*Given passage*
■ ■ ■ ■ ■ ■ ■

Review: Danzig, a city with German roots that go back to the fourteenth century, became a Polish port after World War I. One generation later, however, Hitler invaded Poland to reclaim the city Germany had always considered German. The Russian offensive at the end of World War II drove the Germans out of Gdansk, at the same time that Poles living in the eastern territories came flooding back into the city. Stefan Chwin, a much praised Polish novelist from Gdansk, for whom this is the first novel translated into English, focuses on Danzig/Gdansk as it adapts to the comings and goings of its changing citizenry during the tumult of 1945.

Imbuing the city with the aura of a main character in his darkly impressionistic novel, Chwin shows that no matter who is officially in control, the city somehow survives, a permanent monument to the endurance of the communal spirit and the ability to adapt. Meticulous descriptions of the smallest aspects of daily life--home furnishings, buildings, neighborhoods, and life at the port--turn the city into a living, breathing entity, battered by changes of fortune, perhaps, but still functioning and still providing a home to a changing population.

■ ■ ■ ■ ■ ■ ■

*Data listing*
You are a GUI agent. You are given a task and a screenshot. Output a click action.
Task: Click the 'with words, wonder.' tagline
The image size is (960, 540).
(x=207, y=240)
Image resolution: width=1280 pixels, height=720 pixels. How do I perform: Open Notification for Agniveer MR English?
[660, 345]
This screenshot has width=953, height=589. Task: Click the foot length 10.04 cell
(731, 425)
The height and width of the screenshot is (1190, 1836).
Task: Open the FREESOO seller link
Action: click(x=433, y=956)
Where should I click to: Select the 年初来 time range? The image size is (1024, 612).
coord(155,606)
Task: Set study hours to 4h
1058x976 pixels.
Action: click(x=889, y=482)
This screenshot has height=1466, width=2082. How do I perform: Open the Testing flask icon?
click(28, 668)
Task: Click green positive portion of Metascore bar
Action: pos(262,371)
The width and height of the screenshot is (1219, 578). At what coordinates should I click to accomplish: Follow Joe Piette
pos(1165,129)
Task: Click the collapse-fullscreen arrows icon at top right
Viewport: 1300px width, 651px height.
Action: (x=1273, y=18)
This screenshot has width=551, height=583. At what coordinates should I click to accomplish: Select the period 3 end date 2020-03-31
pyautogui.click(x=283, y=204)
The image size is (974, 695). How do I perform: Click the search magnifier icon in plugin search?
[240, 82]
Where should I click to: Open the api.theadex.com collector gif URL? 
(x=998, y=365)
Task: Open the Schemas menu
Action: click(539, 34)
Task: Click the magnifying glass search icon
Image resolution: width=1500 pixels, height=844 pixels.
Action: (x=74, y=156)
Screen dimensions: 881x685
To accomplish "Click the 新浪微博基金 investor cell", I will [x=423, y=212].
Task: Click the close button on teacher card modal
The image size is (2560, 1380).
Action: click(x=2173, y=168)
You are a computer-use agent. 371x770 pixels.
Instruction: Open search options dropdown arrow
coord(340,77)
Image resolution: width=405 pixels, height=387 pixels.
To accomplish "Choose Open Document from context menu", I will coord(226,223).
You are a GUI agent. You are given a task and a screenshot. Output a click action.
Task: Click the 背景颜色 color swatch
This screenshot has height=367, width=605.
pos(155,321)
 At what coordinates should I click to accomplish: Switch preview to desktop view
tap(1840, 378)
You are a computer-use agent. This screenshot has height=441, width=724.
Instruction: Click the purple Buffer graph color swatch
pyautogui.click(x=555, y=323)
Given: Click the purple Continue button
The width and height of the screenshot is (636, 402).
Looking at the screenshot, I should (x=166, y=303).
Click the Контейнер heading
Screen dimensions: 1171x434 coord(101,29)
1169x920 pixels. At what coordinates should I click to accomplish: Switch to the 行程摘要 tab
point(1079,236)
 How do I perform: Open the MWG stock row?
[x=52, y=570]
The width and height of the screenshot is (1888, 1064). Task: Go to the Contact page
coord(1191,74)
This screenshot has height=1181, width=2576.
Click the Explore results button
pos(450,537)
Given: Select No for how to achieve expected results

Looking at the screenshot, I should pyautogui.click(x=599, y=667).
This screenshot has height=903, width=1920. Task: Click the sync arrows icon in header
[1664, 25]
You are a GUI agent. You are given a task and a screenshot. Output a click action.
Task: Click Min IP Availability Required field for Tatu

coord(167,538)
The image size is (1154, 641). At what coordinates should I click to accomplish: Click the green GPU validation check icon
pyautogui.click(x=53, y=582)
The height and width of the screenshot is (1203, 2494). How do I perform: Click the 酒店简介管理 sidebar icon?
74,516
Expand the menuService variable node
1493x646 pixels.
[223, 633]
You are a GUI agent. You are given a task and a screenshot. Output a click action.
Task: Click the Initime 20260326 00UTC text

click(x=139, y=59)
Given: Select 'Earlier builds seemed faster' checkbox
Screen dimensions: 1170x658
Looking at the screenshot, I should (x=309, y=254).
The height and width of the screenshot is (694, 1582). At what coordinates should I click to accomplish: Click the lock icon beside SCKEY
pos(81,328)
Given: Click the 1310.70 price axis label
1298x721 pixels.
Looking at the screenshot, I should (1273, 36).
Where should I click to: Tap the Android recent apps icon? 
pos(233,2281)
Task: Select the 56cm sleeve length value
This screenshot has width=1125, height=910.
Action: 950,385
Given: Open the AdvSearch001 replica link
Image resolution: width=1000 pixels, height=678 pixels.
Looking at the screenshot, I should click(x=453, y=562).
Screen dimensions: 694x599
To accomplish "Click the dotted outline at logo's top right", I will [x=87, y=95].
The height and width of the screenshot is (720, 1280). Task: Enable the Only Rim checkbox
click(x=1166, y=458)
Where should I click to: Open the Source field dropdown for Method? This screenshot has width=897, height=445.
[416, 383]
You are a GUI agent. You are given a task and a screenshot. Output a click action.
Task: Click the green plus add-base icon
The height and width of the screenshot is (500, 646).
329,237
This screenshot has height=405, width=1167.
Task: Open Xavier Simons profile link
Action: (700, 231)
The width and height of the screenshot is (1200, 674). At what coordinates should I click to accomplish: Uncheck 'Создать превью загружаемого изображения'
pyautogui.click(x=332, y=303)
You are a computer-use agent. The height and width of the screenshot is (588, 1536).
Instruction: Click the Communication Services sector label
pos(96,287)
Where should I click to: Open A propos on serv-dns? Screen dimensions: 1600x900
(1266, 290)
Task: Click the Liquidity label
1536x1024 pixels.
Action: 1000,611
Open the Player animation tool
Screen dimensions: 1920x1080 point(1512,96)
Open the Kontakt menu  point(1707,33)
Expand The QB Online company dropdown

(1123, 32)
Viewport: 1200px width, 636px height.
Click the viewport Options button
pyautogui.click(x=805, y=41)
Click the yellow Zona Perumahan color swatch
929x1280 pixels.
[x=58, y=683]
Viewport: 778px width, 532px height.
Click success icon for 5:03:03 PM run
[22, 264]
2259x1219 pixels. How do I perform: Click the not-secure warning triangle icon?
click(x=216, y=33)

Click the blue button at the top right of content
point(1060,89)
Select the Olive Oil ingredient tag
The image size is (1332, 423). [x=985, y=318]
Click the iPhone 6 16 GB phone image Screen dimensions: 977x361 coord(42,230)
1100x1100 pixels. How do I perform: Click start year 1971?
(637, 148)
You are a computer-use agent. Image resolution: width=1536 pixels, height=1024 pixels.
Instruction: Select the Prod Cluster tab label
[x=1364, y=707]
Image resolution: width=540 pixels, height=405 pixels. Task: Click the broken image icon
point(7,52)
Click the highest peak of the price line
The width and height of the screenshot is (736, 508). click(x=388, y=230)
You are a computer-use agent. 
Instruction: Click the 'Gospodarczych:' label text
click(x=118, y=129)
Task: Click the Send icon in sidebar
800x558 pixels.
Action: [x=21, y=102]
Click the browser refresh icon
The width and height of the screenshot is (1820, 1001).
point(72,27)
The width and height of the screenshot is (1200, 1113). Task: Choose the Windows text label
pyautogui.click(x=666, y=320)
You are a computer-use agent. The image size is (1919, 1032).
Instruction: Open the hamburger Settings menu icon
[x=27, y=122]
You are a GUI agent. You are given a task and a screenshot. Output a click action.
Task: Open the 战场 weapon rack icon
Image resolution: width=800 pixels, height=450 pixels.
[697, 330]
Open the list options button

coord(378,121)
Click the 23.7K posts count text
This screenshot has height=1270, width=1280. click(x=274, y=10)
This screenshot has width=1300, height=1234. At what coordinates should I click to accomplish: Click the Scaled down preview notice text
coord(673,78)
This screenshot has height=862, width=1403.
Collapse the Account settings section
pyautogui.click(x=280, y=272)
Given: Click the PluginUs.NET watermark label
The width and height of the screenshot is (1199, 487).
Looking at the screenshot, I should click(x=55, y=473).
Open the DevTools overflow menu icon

■ ■ ■ ■ ■ ■ ■

*Exercise directions*
Write out the stretch of the novel review from "Imbuing the city" through "a changing population.", reproducing every word without change. The rows that come after the review are separate material with no connection to it.

*Reply*
Imbuing the city with the aura of a main character in his darkly impressionistic novel, Chwin shows that no matter who is officially in control, the city somehow survives, a permanent monument to the endurance of the communal spirit and the ability to adapt. Meticulous descriptions of the smallest aspects of daily life--home furnishings, buildings, neighborhoods, and life at the port--turn the city into a living, breathing entity, battered by changes of fortune, perhaps, but still functioning and still providing a home to a changing population.